Golden roasted sweet potatoes tossed with arugula, feta, and a zesty honey-lime dressing for a nutrient-packed meal.
# Ingredient List:
→ Roasted Sweet Potatoes
01 - 2 large sweet potatoes (about 1.4 lbs), peeled and cut into 1-inch cubes
02 - 2 tablespoons olive oil
03 - 1/2 teaspoon sea salt
04 - 1/4 teaspoon freshly ground black pepper
→ Salad
05 - 4 cups fresh arugula
06 - 3.5 ounces feta cheese, crumbled
07 - 1/4 small red onion, thinly sliced
08 - 2 tablespoons toasted pumpkin seeds, optional
→ Honey-Lime Dressing
09 - 2 tablespoons extra-virgin olive oil
10 - 2 tablespoons fresh lime juice
11 - 1 tablespoon honey
12 - 1/2 teaspoon Dijon mustard
13 - 1/4 teaspoon sea salt
14 - Freshly ground black pepper to taste
# How-To Steps:
01 - Preheat oven to 425°F. Line a large baking sheet with parchment paper.
02 - In a large mixing bowl, toss sweet potato cubes with 2 tablespoons olive oil, salt, and pepper until evenly coated.
03 - Spread seasoned sweet potatoes in a single layer on prepared baking sheet. Roast for 20-25 minutes, stirring halfway through, until golden and tender. Remove from oven and cool slightly.

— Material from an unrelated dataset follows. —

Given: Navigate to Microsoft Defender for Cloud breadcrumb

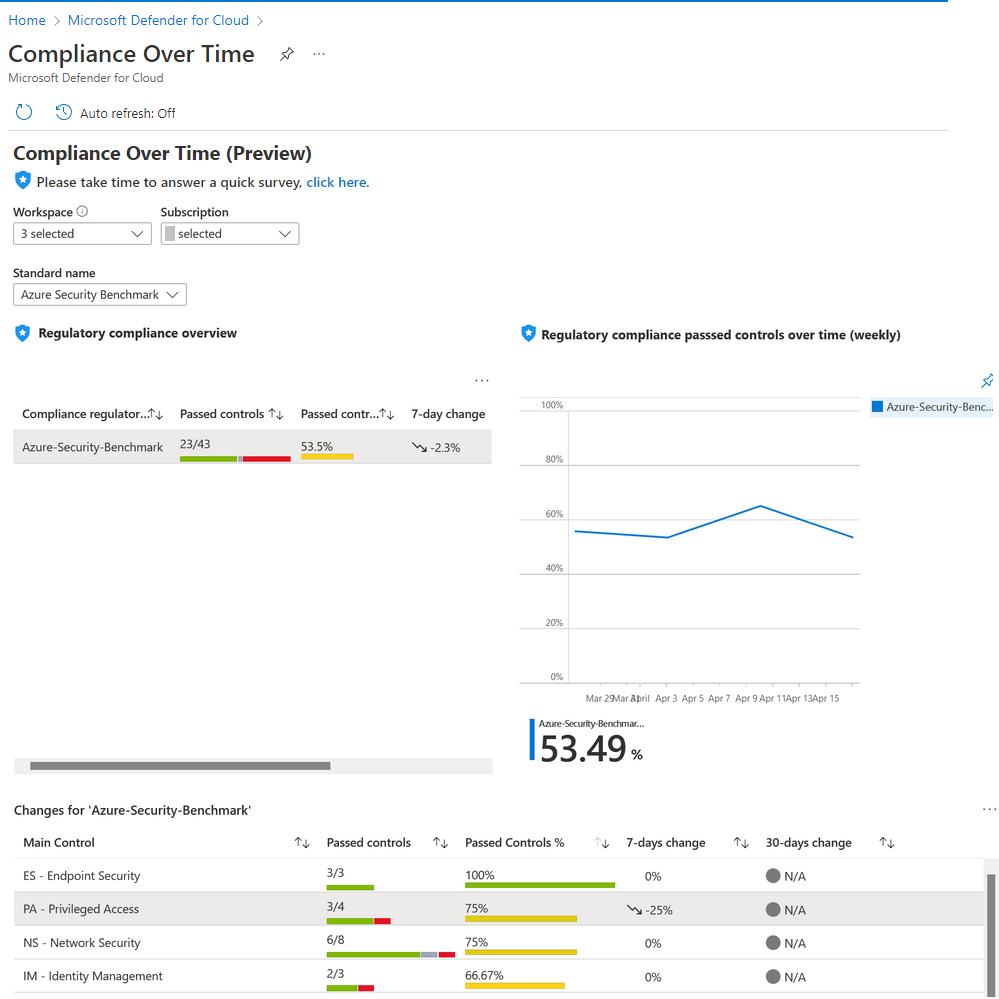Looking at the screenshot, I should click(157, 20).
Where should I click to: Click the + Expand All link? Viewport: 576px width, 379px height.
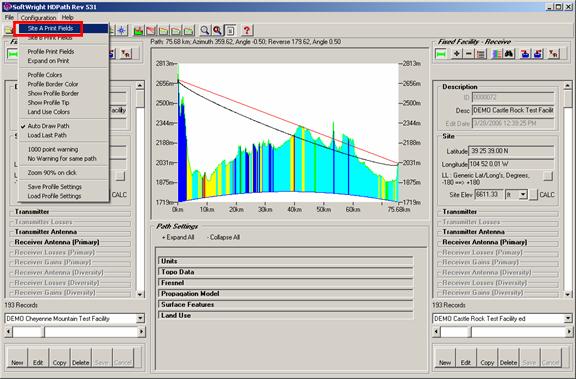178,237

04 - In a small bowl or jar, whisk together 2 tablespoons extra-virgin olive oil, lime juice, honey, Dijon mustard, salt, and pepper until emulsified.
05 - In a large salad bowl, combine arugula, roasted sweet potatoes, red onion, and half of the crumbled feta cheese. Drizzle with honey-lime dressing and toss gently.
06 - Top with remaining feta cheese and toasted pumpkin seeds if desired. Serve immediately.